● TASK REQUIREMENTS:
Print the lines that run from the line with "WATCH (351, 16)" to the line with "Cookie Policy (266, 567)", keeping both end lines, exactly as they appear in the entries below, and nothing else.

Excerpts from a dataset:
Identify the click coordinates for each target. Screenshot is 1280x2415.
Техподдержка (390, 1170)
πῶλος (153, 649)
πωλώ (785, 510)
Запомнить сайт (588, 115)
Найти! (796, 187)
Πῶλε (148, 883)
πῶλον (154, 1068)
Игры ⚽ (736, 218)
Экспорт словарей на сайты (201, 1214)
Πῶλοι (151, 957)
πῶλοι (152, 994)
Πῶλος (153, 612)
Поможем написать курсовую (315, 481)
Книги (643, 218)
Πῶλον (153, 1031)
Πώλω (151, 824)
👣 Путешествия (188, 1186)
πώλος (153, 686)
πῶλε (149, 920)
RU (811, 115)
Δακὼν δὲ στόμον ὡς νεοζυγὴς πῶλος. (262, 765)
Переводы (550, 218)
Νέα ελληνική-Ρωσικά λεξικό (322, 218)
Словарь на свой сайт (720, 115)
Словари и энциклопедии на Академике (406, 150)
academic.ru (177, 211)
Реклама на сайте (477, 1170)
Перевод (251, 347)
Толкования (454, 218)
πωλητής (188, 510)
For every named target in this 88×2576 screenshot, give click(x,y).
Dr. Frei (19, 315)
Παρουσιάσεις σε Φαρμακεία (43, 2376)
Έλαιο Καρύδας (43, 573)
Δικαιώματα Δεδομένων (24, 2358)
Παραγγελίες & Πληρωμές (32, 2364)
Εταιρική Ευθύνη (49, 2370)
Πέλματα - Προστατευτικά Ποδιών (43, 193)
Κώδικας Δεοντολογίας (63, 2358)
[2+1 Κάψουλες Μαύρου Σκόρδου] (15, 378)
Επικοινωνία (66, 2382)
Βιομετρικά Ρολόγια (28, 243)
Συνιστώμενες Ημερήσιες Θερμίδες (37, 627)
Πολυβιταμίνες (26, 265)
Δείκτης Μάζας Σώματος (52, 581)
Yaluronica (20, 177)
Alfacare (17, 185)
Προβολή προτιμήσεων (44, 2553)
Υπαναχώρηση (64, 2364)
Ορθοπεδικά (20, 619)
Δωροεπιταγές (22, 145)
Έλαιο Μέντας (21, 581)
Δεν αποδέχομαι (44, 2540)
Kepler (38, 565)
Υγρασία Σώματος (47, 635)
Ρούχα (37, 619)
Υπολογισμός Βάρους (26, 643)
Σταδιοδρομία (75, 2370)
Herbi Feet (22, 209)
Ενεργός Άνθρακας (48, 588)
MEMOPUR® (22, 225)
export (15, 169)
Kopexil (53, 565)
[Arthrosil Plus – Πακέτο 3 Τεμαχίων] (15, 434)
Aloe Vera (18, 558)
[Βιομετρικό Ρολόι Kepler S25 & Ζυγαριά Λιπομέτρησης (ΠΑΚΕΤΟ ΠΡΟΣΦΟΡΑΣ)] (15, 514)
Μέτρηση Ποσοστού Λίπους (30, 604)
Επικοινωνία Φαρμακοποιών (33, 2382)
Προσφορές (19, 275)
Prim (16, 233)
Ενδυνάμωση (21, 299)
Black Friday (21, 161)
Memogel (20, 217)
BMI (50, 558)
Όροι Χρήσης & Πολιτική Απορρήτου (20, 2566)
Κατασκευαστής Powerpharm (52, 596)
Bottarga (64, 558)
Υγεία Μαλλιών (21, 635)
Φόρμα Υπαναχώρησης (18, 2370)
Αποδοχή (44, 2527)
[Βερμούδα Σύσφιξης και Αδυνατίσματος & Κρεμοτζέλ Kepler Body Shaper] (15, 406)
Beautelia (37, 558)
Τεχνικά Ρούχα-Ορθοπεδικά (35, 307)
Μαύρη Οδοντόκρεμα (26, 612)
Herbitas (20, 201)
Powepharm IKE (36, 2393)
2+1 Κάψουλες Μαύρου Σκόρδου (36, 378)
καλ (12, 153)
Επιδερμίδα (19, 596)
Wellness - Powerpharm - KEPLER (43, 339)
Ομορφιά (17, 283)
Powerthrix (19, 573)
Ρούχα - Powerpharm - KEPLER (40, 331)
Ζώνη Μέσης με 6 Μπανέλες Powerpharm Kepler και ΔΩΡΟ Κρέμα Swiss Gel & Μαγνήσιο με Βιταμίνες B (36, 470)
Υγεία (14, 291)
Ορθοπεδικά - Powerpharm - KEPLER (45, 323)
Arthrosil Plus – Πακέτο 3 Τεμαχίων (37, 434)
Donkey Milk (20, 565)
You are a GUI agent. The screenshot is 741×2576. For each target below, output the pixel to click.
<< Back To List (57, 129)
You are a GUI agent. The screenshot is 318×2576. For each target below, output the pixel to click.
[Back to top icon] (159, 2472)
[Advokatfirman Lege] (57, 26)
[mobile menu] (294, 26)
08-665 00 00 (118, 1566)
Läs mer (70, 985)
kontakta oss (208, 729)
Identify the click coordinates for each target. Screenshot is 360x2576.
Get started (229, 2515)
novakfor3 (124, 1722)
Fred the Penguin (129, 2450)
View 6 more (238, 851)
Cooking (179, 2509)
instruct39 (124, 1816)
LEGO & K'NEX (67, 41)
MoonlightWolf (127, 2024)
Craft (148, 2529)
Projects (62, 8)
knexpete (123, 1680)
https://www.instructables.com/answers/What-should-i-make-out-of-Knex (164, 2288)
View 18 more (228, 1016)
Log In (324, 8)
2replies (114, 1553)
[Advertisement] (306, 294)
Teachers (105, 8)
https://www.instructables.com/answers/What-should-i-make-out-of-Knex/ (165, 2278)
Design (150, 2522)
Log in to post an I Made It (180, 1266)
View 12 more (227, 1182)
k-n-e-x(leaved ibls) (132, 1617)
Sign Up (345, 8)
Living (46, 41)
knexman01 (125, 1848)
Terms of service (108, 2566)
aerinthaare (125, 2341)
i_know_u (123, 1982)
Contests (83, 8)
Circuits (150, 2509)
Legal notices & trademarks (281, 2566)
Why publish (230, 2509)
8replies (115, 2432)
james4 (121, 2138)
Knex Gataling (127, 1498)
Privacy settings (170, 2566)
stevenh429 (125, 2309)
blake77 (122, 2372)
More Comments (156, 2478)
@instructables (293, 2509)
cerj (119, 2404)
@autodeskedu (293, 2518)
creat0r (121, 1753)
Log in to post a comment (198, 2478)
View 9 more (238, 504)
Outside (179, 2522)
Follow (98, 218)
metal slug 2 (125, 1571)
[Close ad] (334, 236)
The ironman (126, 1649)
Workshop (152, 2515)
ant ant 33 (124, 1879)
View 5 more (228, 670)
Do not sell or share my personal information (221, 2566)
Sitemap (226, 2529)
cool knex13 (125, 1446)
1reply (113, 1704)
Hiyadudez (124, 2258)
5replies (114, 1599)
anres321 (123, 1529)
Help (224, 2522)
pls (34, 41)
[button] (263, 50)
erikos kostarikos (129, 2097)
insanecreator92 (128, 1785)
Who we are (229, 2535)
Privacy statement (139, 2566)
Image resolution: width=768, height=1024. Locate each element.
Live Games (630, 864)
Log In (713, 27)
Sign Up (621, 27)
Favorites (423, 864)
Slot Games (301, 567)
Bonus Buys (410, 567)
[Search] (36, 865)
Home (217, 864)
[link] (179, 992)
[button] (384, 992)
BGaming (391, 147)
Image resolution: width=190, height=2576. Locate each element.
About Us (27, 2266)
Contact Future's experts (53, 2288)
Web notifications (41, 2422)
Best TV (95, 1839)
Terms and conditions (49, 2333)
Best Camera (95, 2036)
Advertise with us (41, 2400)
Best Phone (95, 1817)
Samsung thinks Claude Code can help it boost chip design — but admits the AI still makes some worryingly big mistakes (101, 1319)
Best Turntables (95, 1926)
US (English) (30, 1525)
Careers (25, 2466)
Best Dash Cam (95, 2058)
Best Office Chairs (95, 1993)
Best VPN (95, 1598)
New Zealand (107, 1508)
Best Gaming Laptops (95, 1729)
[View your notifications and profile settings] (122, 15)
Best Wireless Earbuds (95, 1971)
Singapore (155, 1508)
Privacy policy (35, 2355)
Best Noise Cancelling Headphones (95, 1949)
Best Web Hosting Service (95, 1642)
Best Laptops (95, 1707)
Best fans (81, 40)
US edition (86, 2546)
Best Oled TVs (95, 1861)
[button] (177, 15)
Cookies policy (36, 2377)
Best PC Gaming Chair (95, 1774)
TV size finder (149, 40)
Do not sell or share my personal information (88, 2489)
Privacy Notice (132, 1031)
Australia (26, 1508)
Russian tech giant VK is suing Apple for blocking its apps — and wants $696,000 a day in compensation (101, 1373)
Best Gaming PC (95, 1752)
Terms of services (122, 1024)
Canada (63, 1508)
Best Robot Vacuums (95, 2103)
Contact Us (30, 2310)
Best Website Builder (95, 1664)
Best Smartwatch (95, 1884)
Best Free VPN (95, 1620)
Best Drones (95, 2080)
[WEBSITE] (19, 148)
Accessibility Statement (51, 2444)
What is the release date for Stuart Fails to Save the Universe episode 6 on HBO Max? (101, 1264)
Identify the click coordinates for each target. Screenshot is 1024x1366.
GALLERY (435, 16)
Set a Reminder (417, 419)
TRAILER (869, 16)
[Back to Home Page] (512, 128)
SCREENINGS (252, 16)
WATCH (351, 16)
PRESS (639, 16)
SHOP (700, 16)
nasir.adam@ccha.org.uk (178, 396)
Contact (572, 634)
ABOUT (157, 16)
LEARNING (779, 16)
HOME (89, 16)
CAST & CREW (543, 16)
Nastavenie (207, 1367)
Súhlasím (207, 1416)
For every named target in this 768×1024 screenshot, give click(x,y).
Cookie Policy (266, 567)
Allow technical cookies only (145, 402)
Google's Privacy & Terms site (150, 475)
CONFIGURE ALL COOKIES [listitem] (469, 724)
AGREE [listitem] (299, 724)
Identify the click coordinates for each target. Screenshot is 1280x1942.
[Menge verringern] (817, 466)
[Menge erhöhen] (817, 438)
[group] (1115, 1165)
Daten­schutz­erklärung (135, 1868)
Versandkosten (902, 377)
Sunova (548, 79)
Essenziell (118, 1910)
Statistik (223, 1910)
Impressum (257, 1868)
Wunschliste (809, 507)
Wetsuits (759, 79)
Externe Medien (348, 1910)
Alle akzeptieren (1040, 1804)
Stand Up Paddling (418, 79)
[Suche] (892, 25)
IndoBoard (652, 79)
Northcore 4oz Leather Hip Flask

● YOUR SOLUTION:
WATCH (351, 16)
PRESS (639, 16)
SHOP (700, 16)
nasir.adam@ccha.org.uk (178, 396)
Contact (572, 634)
ABOUT (157, 16)
LEARNING (779, 16)
HOME (89, 16)
CAST & CREW (543, 16)
Nastavenie (207, 1367)
Súhlasím (207, 1416)
For every named target in this 768×1024 screenshot, give click(x,y).
Cookie Policy (266, 567)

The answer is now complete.